### FRAGMENT TEKSTU

Nowa mutacja koronawirusa z Południowej Afryki – Omikron, została już wykryta w Europie. Wariant ten uznawany jest za jeden z najgroźniejszych. Głos w sprawie zabrał szef polskiego resortu zdrowia Adam Niedzielski. Wydał on specjalne zalecenie dla Głównego Inspektoratu Sanitarnego.
W czwartek media obiegła informacja o wykryciu w Afryce nowego i potencjalnie najgroźniejszego do tej pory wariantu koronawirusa.
Pierwszy przypadek mutacji B.1.1529 pojawił się już w Europie.
Minister zdrowia Adam Niedzielski wydał nowe zalecenia dla GIS.
Pierwszy przypadek w Europie
Nowy wariant koronawirusa przedostał się już do Europy. Mutację Omikron wykryto po raz pierwszy 11 listopada w Botswanie i oznaczono go numerem B.1.1529. Zdominowała ona wszystkie inne odmiany wirusa w RPA, później została wykryta w Hongkongu.
W piątek o pierwszym europejskim pacjencie zakażonym Omikronem poinformowała Belgia. Wykryto je u młodej dorosłej kobiety, która wcześniej podróżowała z Egiptu przez Turcję. Objawy u niej wystąpiły dopiero po 11 dniach. Zakażona nie miała związku z żadnym krajem na południu Afryki.

### DANE WEJŚCIOWE

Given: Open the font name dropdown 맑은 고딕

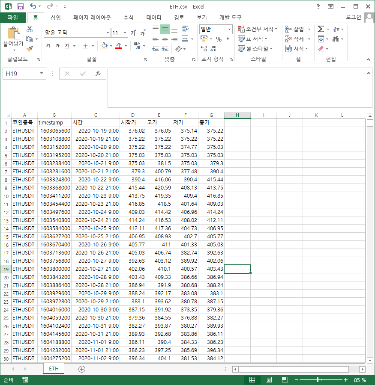Looking at the screenshot, I should coord(108,33).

### ZADANIA DO WYKONANIA
A – Kiedy i w jakim państwie po raz pierwszy wykryto mutację Omikron według fragmentu tekstu?
B – Wymień wszystkie państwa, które fragment tekstu wiąże z wykryciem mutacji Omikron lub z podróżą zakażonej kobiety.
C – Przepisz z fragmentu tekstu odcinek od słów „W czwartek media” do słów „zalecenia dla GIS.”.
Wiersze nie mają żadnego związku z fragmentem tekstu.

### WYNIKI
A – 11 listopada w Botswanie.

B – Botswana, RPA, Belgia, Egipt, Turcja

C –
W czwartek media obiegła informacja o wykryciu w Afryce nowego i potencjalnie najgroźniejszego do tej pory wariantu koronawirusa.
Pierwszy przypadek mutacji B.1.1529 pojawił się już w Europie.
Minister zdrowia Adam Niedzielski wydał nowe zalecenia dla GIS.